Thread

  1. Re: Recovering from detoast-related catcache invalidations

    Andres Freund <andres@anarazel.de> — 2025-12-18T19:07:00Z

    Hi,
    
    On 2025-09-29 19:34:47 +0300, Arseniy Mukhin wrote:
    > On Fri, Sep 19, 2025 at 11:11 PM Andres Freund <andres@anarazel.de> wrote:
    > >
    > > On 2025-03-26 07:21:43 -0400, Andres Freund wrote:
    > > > On 2025-01-14 15:13:21 +0200, Heikki Linnakangas wrote:
    > > > > Committed with those fixes. Thanks for the review!
    > > >
    > > > The test doesn't seem entirely stable.
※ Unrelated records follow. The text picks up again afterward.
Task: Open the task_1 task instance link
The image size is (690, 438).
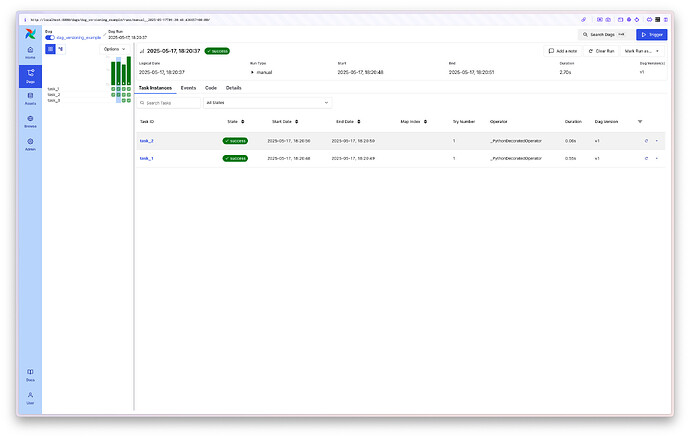Action: [x=146, y=158]
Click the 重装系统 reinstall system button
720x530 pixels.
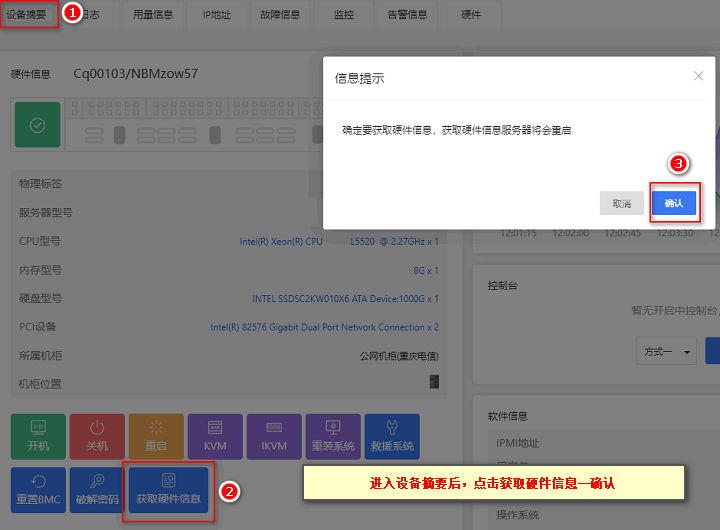pyautogui.click(x=333, y=436)
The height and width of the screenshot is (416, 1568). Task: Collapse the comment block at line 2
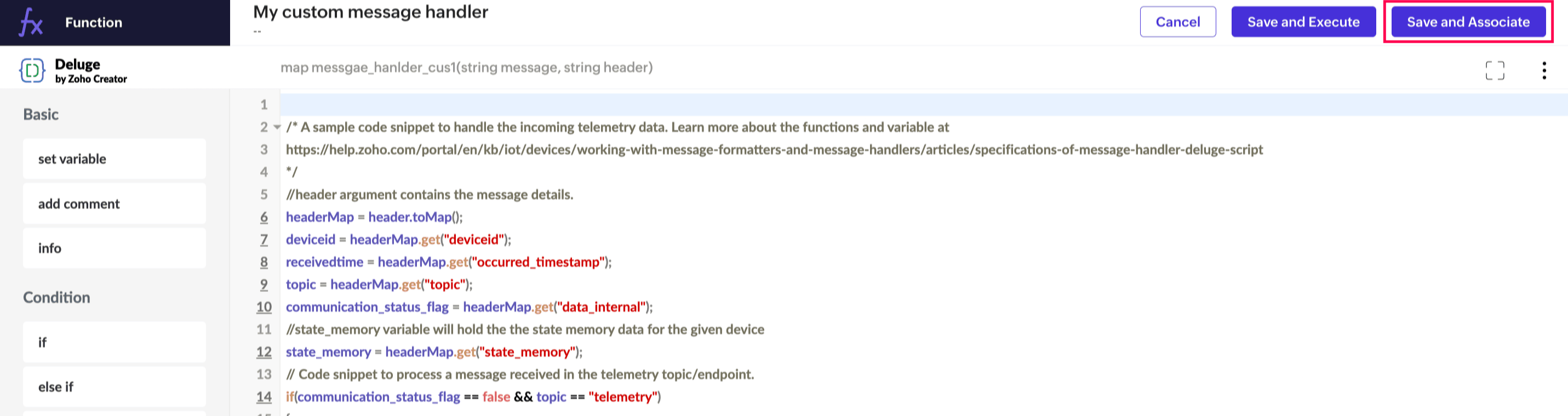pyautogui.click(x=277, y=127)
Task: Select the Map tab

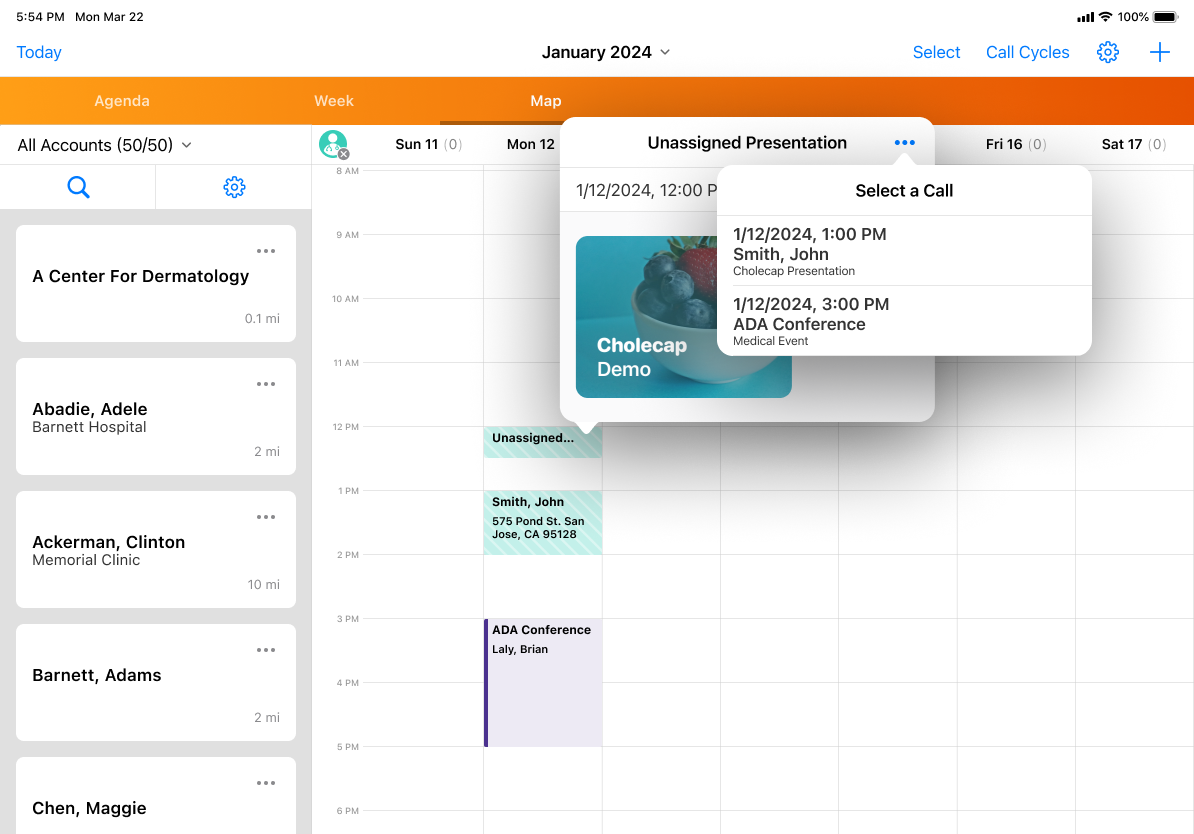Action: tap(546, 101)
E.g.
    > > > https://cirrus-ci.com/task/6166374147424256
    > > > failed spuriously:
    > > >
    > > > [08:52:06.822](0.002s) # issuing query 1 via background psql:
    > > > #     SELECT injection_points_set_local();
    > > > #     SELECT injection_points_attach('catcache-list-miss-systable-scan-started', 'wait');
    > > > [08:52:06.851](0.029s) # results query 1:
    > > > # {
    > > > #   'stderr' => 'background_psql: QUERY_SEPARATOR 1:
    > > > # ',
    > > > #   'stdout' => '
    > > > #
    > > > # background_psql: QUERY_SEPARATOR 1:
    > > > # '
    > > > # }
    > > > [08:52:06.893](0.042s) # issuing query 1 via background psql:
    > > > #     SELECT injection_points_wakeup('catcache-list-miss-systable-scan-started');
    > > > #     SELECT injection_points_detach('catcache-list-miss-systable-scan-started');
    > > > [08:52:06.897](0.004s) # pump_until: process terminated unexpectedly when searching for "(?^:(^|\n)background_psql: QUERY_SEPARATOR 1:\r?\n)" with stream: ""
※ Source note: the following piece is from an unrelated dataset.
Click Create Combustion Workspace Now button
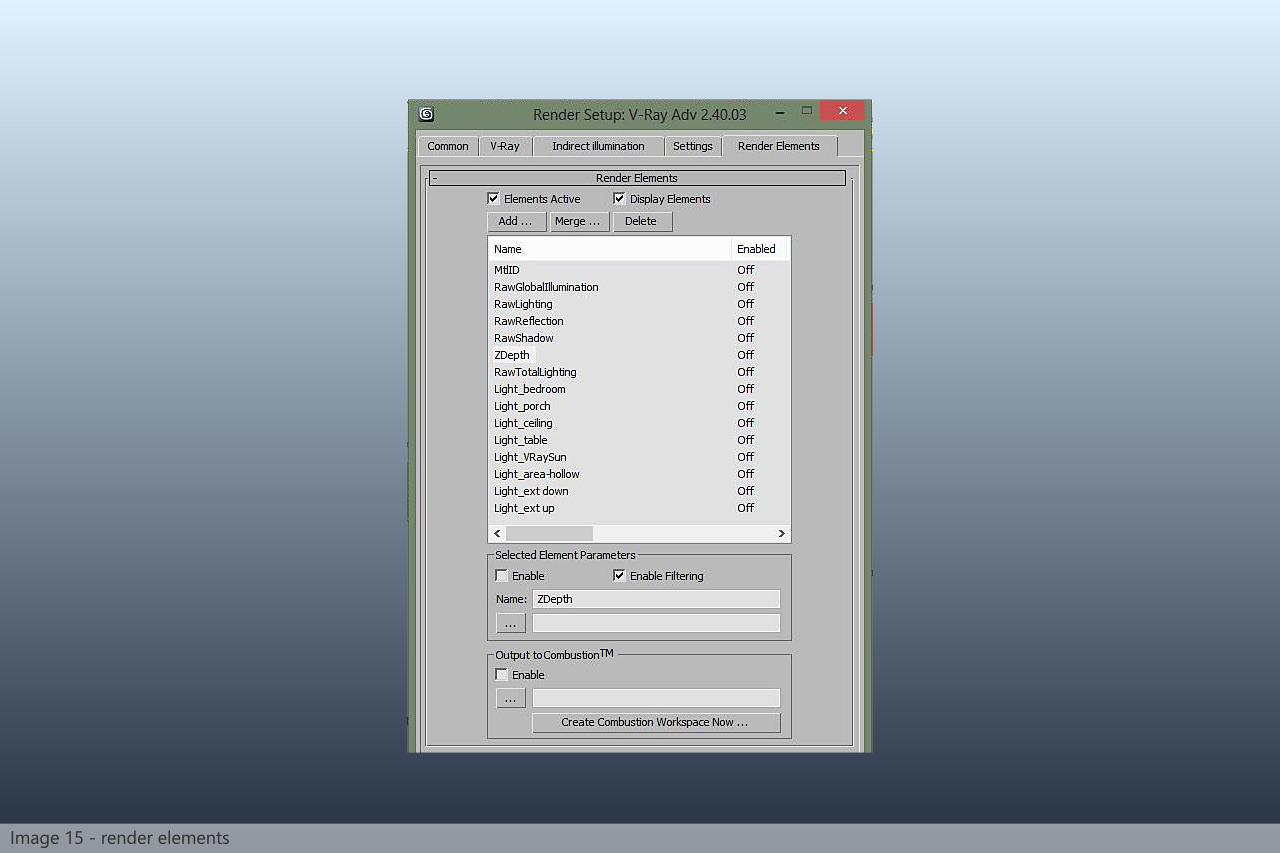 point(655,722)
    > > > process ended prematurely at /tmp/cirrus-ci-build/src/test/perl/PostgreSQL/Test/Utils.pm line 440.
    > > >
    > > >
    > > > 2025-03-25 08:52:06.896 UTC [34240][client backend] [007_catcache_inval.pl][4/2:0] ERROR:  could not find injection point catcache-list-miss-systable-scan-started to wake up
    > > > 2025-03-25 08:52:06.896 UTC [34240][client backend] [007_catcache_inval.pl][4/2:0] STATEMENT:  SELECT injection_points_wakeup('catcache-list-miss-systable-scan-started');
    > >
    > > And again: https://cirrus-ci.com/task/6082321633247232
    > >
    > > Ping?
    > >
    >
    > The wait_for_event call, which is typically used with a wait injection
    > point, is missing. Could this be the cause of instability? If this
    > makes sense, please find the attached fix.
    
    I was just reminded of this thread because I saw the failure again:
    https://cirrus-ci.com/task/5859971612540928
    (it's unrelated to the patch)
    
    I think you might be right - the wait point might not yet have been reached,
    because the query_until() just waits for "starting_bg_psql" being printed by
       \echo starting_bg_psql
       SELECT foofunc(1);
    
    while the wait point is only hit during the "SELECT foofunc(1)'. There's no
    guarantee that we will have reached the wait point by this point.
    
    I found that I can reproduce the issue with
    
    --- i/src/test/modules/test_misc/t/007_catcache_inval.pl
    +++ w/src/test/modules/test_misc/t/007_catcache_inval.pl
    @@ -53,6 +53,7 @@ my $psql_session2 = $node->background_psql('postgres');
     # catcache list
     $psql_session->query_safe(
         qq[
    +    SELECT pg_sleep(0.1);
         SELECT injection_points_set_local();
         SELECT injection_points_attach('catcache-list-miss-systable-scan-started', 'wait');
     ]);
    @@ -62,6 +63,7 @@ $psql_session->query_safe(
     $psql_session->query_until(
         qr/starting_bg_psql/, q(
        \echo starting_bg_psql
    +   SELECT pg_sleep(3);
        SELECT foofunc(1);
     ));
     
    
    (the first SELECT just is there to later avoid hitting the injection point, by
    already having loaded the cache entry for pg_sleep).
    
    
    And indeed your patch fixes that.
    
    
    Greetings,
    
    Andres Freund